--- Problem ---
Set down the lines below, exactly, starting at the one that contains "Given: Click the 'Jun' label on time axis" and stopping at the last line, inclusive. Omit pictures.

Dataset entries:
'''
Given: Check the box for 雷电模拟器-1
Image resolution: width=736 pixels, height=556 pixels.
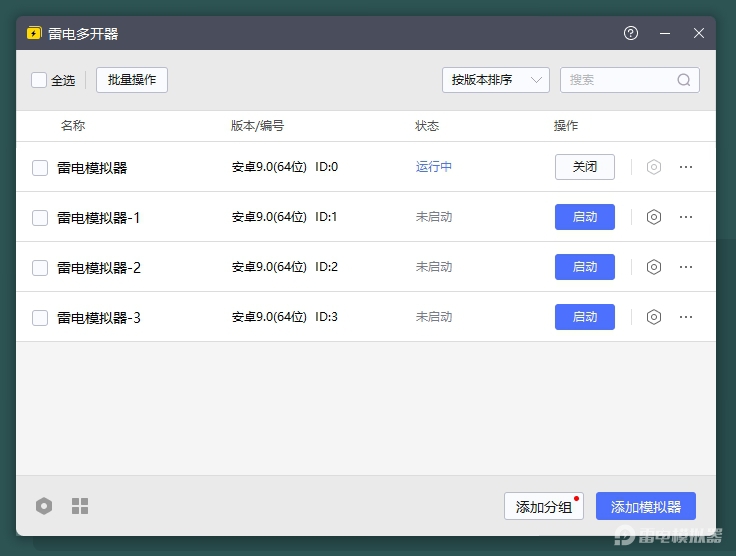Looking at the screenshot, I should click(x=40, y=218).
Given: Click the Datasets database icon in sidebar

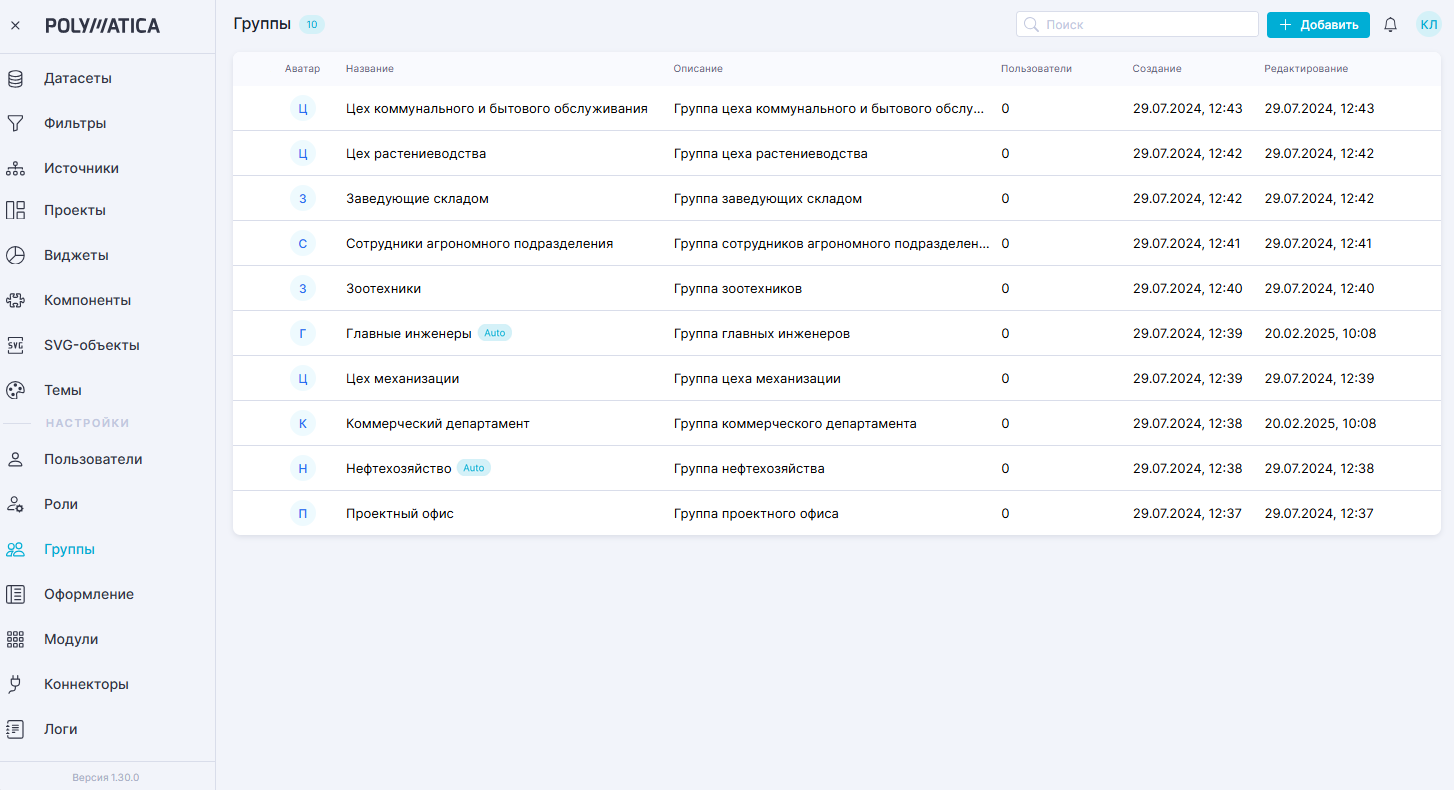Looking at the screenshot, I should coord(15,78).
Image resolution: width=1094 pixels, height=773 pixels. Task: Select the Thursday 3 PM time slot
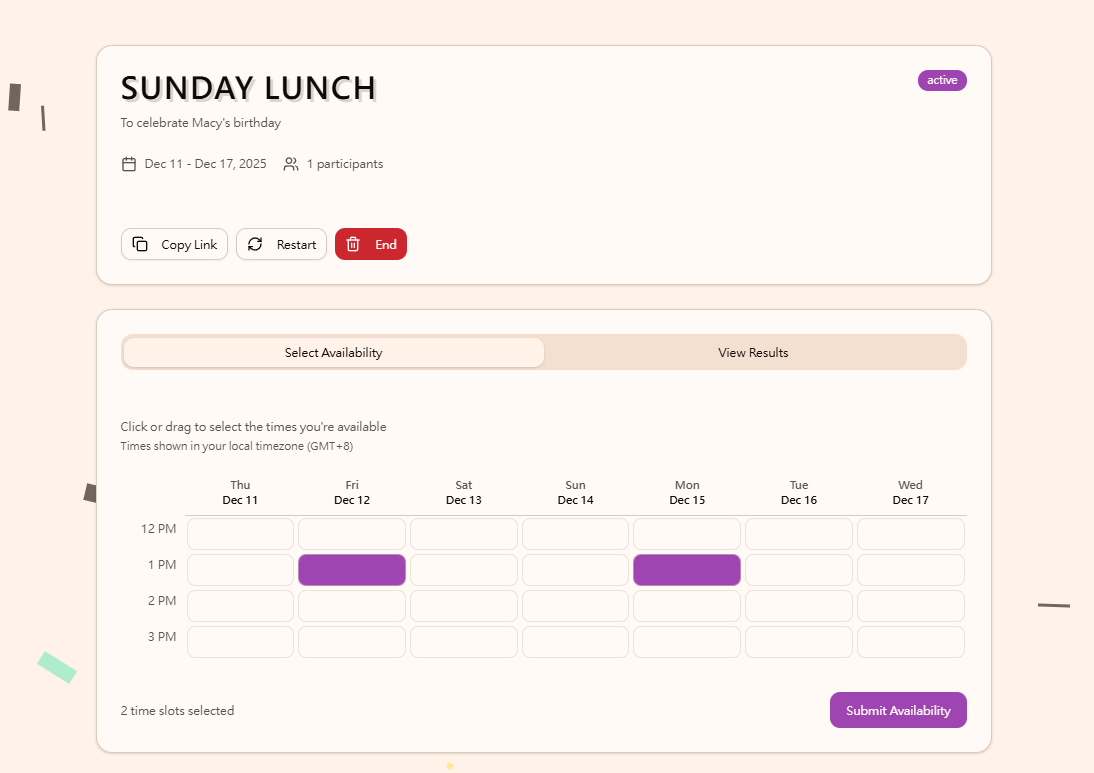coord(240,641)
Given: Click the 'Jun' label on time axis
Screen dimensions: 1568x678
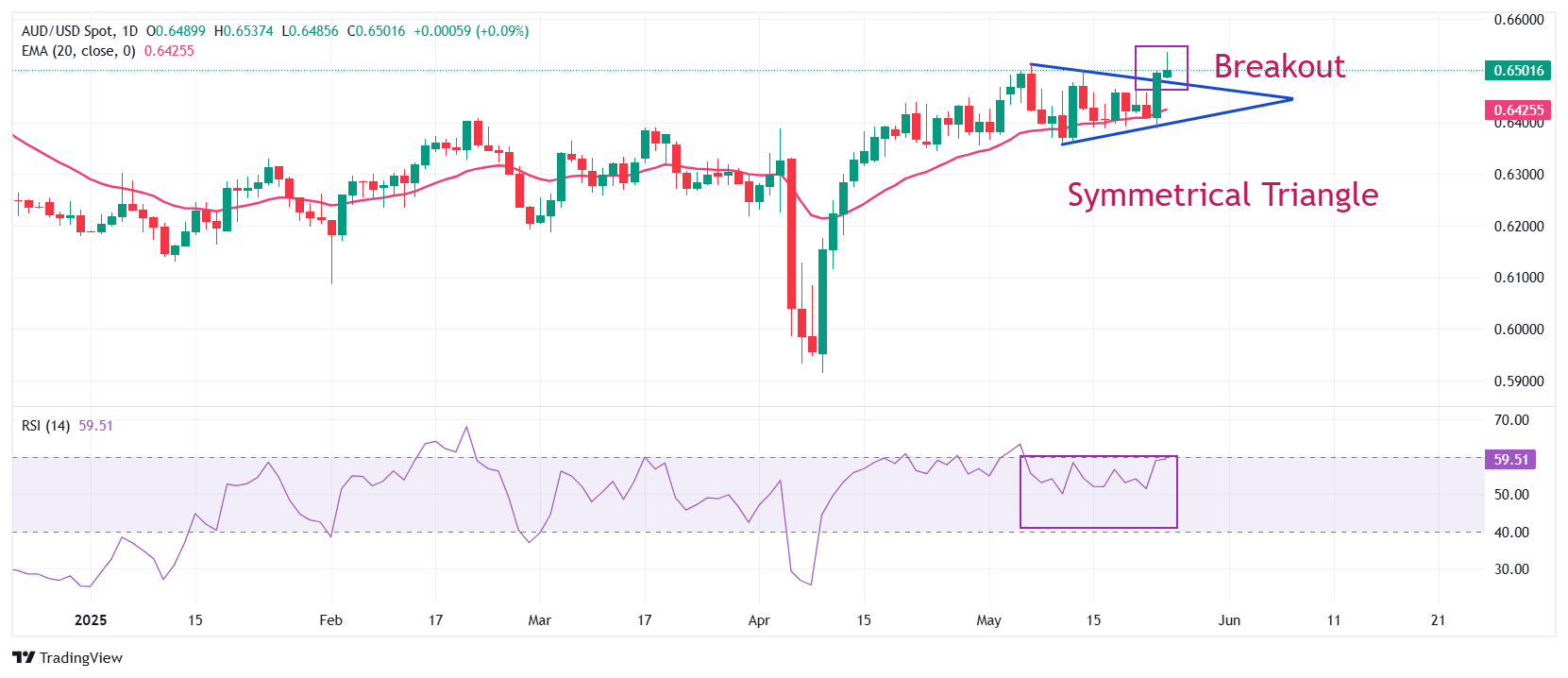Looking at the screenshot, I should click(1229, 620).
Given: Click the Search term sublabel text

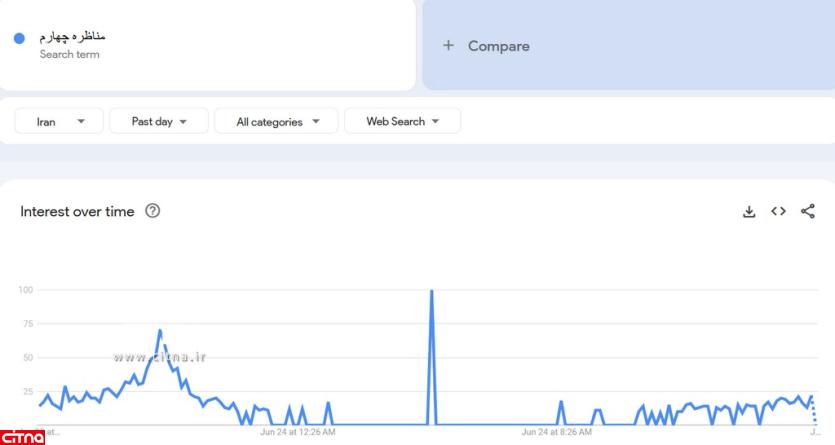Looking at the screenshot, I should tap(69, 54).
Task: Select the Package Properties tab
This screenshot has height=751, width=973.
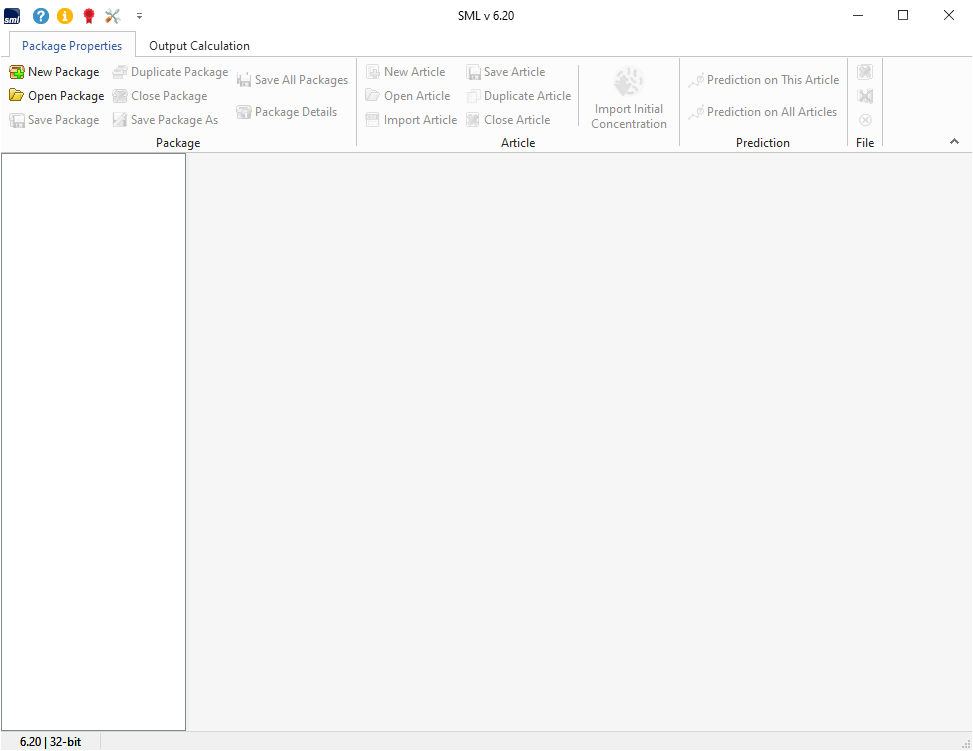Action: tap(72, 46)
'''
--- Reply to the exercise ---
Given: Click the 'Jun' label on time axis
Screen dimensions: 1568x678
Looking at the screenshot, I should click(1229, 620).
Given: Click the Search term sublabel text

Looking at the screenshot, I should tap(69, 54).
Task: Select the Package Properties tab
This screenshot has height=751, width=973.
Action: tap(72, 46)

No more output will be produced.